Do we need to carry the gesture token from mouse down and mouse up forward to this async click dispatch, based on "The task in which the algorithm is running was queued by an algorithm that was triggered by user activation, and the chain of such algorithms started within a user-agent defined timeframe." from the spec?

the call stack for  step 1 is wrong - here's the call stack i meant to include:

#1 0x7f64fbf6fd28 blink::UserGestureIndicator::UserGestureIndicator()
#2 0x7f64f3fbd660 blink::EventHandler::handleMousePressEvent()
#3 0x7f64fbd014d2 blink::PageWidgetEventHandler::handleMouseDown()
#4 0x7f64fbd8a6e7 blink::WebViewImpl::handleMouseDown()
#5 0x7f64fbd01272 blink::PageWidgetDelegate::handleInputEvent()
#6 0x7f64fbd8cff0 blink::WebViewImpl::handleInputEvent()
#7 0x7f64ffe03a5d content::RenderWidgetInputHandler::HandleInputEvent()
#8 0x7f64ffe92c5d _ZN3IPC8MessageTI30InputMsg_HandleInputEvent_MetaSt5tupleIJPKN5blink13WebInputEventEN2ui11LatencyInfoEN7content22InputEventDispatchTypeEEEvE8DispatchINS9_12RenderWidgetESE_vMSE_FvS6_RKS8_SA_EEEbPKNS_7MessageEPT_PT0_PT1_T2_

That looks like a click event being dispatched from JavaScript. And that is actually what user gesture indicator is attempting to block. So from a concept point of view I'm guessing this is working correctly. 

Is this a regression?

Ah, thanks Dave, I think you're right, this navigation is being driven by JS code that listens for clicks, then dispatches MouseEvents based on those clicks.

This is not a regression.

I'm working on code that wants to process navigations differently depending on whether they were initiated by a user gesture. This is similar to the work japhet is doing to block cross-origin navigations of the topmost window if no user gesture is present (bug 624061). In both cases, we want to understand whether the user would think of the navigation as being initiated by a user action. So even though this particular case is driven by JS, it is indistinguishable from a normal <a href> style click navigation from a user standpoint, and thus my code (and presumably Japhet's code) would like to handle them the same way.
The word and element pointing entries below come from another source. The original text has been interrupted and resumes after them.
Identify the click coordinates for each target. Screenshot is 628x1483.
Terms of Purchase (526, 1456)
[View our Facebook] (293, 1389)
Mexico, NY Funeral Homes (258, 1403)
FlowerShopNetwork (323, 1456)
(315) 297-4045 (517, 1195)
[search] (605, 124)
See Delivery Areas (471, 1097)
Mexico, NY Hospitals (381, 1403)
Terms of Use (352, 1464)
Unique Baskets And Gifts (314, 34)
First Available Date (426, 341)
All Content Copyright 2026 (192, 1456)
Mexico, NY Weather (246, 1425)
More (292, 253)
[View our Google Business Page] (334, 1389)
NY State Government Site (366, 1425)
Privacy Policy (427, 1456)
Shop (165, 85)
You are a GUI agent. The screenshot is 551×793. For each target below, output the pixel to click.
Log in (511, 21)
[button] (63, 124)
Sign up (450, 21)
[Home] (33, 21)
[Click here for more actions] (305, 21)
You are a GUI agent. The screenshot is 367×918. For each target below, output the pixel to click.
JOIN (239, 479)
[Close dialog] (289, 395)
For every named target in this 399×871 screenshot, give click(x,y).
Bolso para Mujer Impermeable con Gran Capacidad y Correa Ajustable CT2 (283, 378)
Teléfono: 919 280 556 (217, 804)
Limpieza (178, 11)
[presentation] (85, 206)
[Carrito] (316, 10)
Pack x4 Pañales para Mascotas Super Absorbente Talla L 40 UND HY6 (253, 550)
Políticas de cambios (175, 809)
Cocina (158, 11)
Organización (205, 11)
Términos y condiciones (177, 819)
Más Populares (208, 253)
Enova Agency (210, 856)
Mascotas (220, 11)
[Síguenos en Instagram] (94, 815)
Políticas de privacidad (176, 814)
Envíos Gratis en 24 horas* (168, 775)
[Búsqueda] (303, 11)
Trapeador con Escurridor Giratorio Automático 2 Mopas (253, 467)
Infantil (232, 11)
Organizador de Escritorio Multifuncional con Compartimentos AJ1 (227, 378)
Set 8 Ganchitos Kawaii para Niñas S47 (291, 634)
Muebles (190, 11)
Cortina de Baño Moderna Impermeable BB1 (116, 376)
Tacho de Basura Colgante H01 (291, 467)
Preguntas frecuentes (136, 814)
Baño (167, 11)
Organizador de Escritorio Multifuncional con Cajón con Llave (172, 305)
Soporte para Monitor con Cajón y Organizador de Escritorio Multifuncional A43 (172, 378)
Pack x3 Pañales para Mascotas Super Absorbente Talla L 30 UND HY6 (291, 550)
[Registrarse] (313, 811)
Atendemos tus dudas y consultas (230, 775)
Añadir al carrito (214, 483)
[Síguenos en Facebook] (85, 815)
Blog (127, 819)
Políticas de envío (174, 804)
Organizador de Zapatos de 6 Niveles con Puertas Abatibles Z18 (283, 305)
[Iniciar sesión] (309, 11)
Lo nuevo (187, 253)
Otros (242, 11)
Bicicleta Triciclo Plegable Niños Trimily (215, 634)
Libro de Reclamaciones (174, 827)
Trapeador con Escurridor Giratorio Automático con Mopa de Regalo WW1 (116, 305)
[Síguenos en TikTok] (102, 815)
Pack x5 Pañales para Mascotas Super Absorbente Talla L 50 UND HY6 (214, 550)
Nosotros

RE: whether this particular case should be treated as having a user gesture, I would think that "The task in which the algorithm is running was queued by an algorithm that was triggered by user activation, and the chain of such algorithms started within a user-agent defined timeframe." was intended to cover this case as having a user gesture. Indeed, we chain user gestures on setTimeout, which is a similar case. That said, it sounds like the spec'd behavior is being debated/reviewed currently, in bug 404161. That bug focuses on chaining gestures when using promises, but it seems sensible to consider this case, or really any case where code runs async as a continuation of code that ran in the context of a user gesture, as similar.

I'll close this out for now, and add a comment on the bug that's trying to determine the intended behavior, referencing this issue.